A Case For The Development And Use Of Virtual Reality Measures For Assessment Of Executive Function

Thomas D. Parsons, Anne Carlew, Erin Sullivan

Research output: Chapter in Book/Report/Conference proceedingChapter

1 Scopus citations

Abstract

Neurocognitive assessment of executive functioning represents a principal objective of neuropsychological evaluations. The executive functions revolve around supervisory attentional networks that include: selective attention, inhibitory control, planning, problem solving, and some aspects of short-term memory. We argue that many of the traditional tests of executive function rely on either paper-and-pencil administrations or computer-automated versions of the paper-and-pencil tests that fall short of replicating real-world functioning. Over the course of the last several decades, neuropsychology and assessment of executive functioning have gained increasing recognition as a discipline with relevance to a number of diverse practice areas (e.g., neurology, neurosurgery, psychiatry, and family medicine) as well as neuroscience specific research areas (e.g., behavior, learning, and individual differences). As a result, neuropsychologists must apply a working understanding of psychology, physiology, and neurology to assess, diagnose, and treat patients with dysexecutive syndrome. Although today the procedures for neuropsychological assessment of executive functioning are widely used, clinical neuropsychologists have been slow to embrace technological advancements. Two essential limitations have resulted from this refusal of technological adaptation: First, current neuropsychological assessments of executive functioning represent a technology that has barely changed since the first scales were developed in the early 1900s. Second, while the historical purpose of neuropsychology assessment of executive functioning was differential diagnosis of brain pathology, technological advances in other clinical neurosciences have changed the neuropsychologist's role to that of making ecologically valid predictions about the impact of a given patients dysexecutive symptoms on everyday functioning. This chapter considers the use of virtual reality-based neuropsychological measures as new and better clinical tests of executive function. Virtual reality-based measures of executive function and dysexecutive syndrome could yield tasks bettersuited to the concerns of the clinician because of the increased ecological validity and generalizability. Further, the ability of virtual reality-reality based neuropsychological assessments of executive function to simulate the human context interaction might also provide useful constraints for purely experimental investigations.
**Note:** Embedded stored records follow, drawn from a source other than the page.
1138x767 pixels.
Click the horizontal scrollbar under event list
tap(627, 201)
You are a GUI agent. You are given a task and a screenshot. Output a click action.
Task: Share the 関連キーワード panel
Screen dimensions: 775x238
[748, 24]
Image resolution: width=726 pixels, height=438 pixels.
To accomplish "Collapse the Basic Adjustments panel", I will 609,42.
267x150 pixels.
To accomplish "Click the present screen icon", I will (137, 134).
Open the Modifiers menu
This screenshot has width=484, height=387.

Original languageEnglish (US)
Title of host publicationVirtual Reality
Subtitle of host publicationTechnologies, Medical Applications and Challenges
PublisherNova Science Publishers, Inc.
Pages177-193
Number of pages17
ISBN (Electronic)9781634631990
ISBN (Print)9781633219335
StatePublished - Apr 1 2014
Externally publishedYes

Keywords

  • Executive function
  • Neuropsychological assessment
  • Virtual reality

ASJC Scopus subject areas

  • Psychology(all)
  • Medicine(all)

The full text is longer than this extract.